Efficiency question for snoc
guygastineau opened this issue · 9 comments
purescript-lists/src/Data/List.purs
Line 197 in 03a480b
Is there a reason that this has to be O(2n)?
In Scheme I often implement things that would translate to this:
snoc xs x = foldr (:) (x : Nil) xsUnless we need to be really worried about recursion depth in the browsers (maybe we do IDK) This gets it done in O(n).
Anyway, I am just starting to try purescript as of Today, but coming from Haskell and Scheme I am reading a lot of the library sources. Let me know if you all would like this a s a PR.
Cheers
Update. I haven't learned how to do benchmarks in purescript yet, but using a stopwatch I was able to beat the built in snoc by about 1 1/2 seconds on the following calculation:
snoc (0..5000000) 0
-- versus
-- toEnd xs x = foldr (:) (x : Nil) xs
toEnd (0..5000000) 0Unless we need to be really worried about recursion depth in the browsers (maybe we do IDK) This gets it done in O(n).

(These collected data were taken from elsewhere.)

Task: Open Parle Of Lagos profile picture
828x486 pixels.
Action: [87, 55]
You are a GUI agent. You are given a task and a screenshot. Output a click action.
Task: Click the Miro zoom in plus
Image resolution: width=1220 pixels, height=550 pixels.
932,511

Yes, this is why it is implemented this way. foldr is not stack safe.
Interesting. Well, too bad. I guess I should close this issue...

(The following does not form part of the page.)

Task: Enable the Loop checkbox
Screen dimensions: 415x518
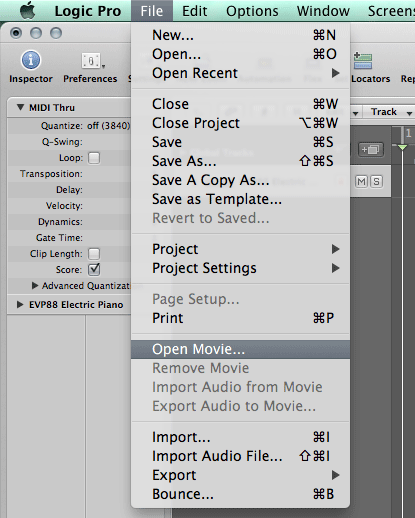Action: [94, 158]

Actually it looks like I was pointed to an old version when I clicked the link to the source code. My suggestion is actually the current implementation 🤣
That means that this link is stale:
https://pursuit.purescript.org/packages/purescript-lists/4.0.1/docs/Data.List#v:snoc
I don't know who is in charge of that, but I just looked at a more recent commit and saw my suggested O(n) solution for snoc.

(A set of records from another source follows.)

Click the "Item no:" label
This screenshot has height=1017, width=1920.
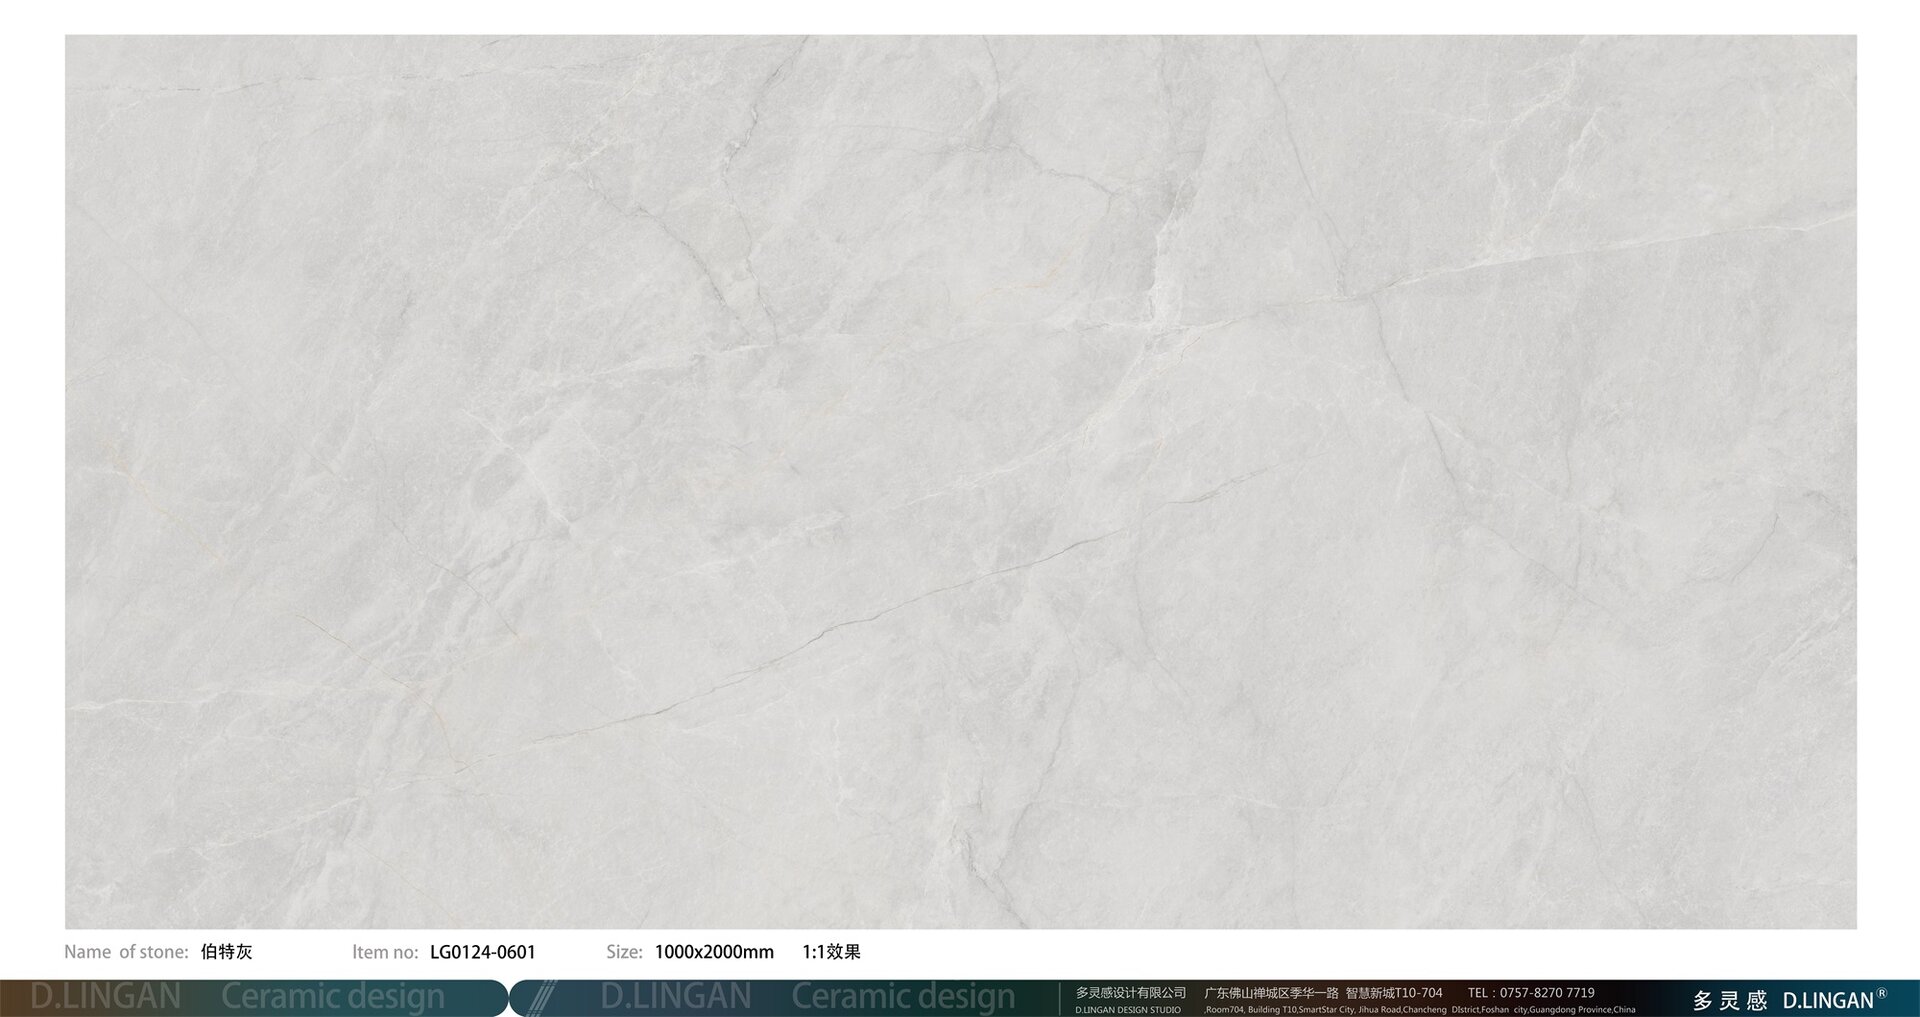point(385,952)
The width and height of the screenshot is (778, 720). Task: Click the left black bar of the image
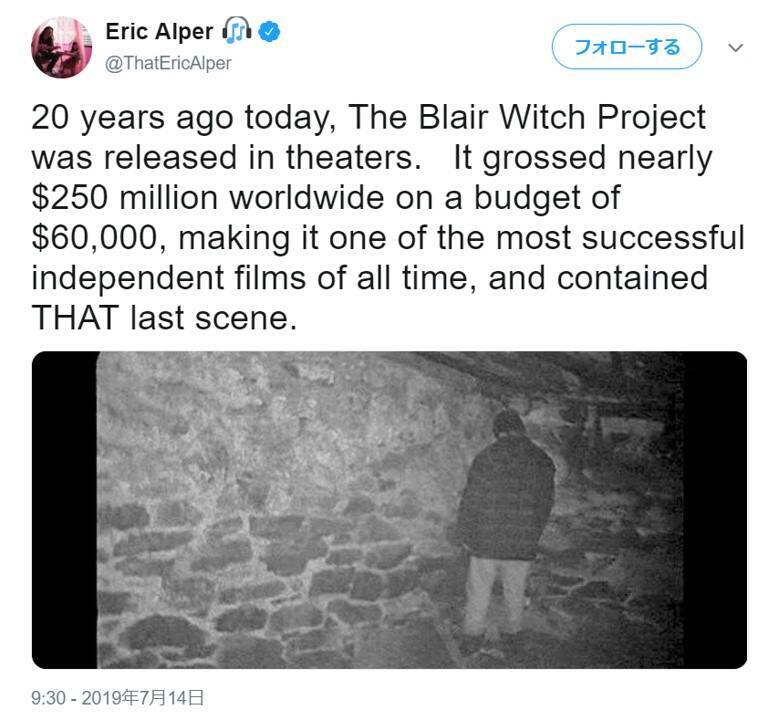[65, 510]
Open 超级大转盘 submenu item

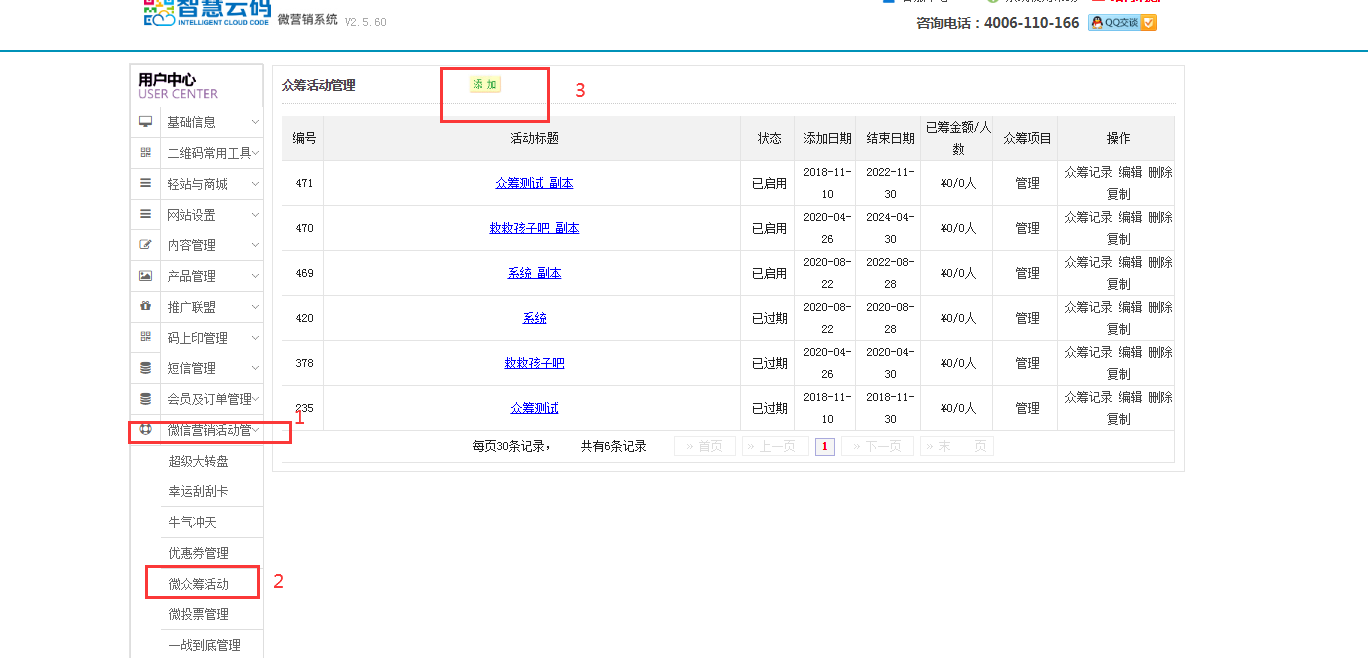point(199,461)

Is it because the new work I am seeing on master hasn't made it to a release tag yet?
Okay Nevermind I finally realized that I could change the version of the language in the docs. Have a nice evening
No, it is because you are looking at an old version in Pursuit. See eg https://pursuit.purescript.org/packages/purescript-lists/5.4.0/docs/Data.List#v:snoc
@hdgarrood yes thank you. That is what I had found out by the time I made my last rather vague comment 😂
This is a neat project. I am about to start some front end developement at work, and I am glad that purescript exists.
Elm feels like I am fighting the language, so purs is like a god send.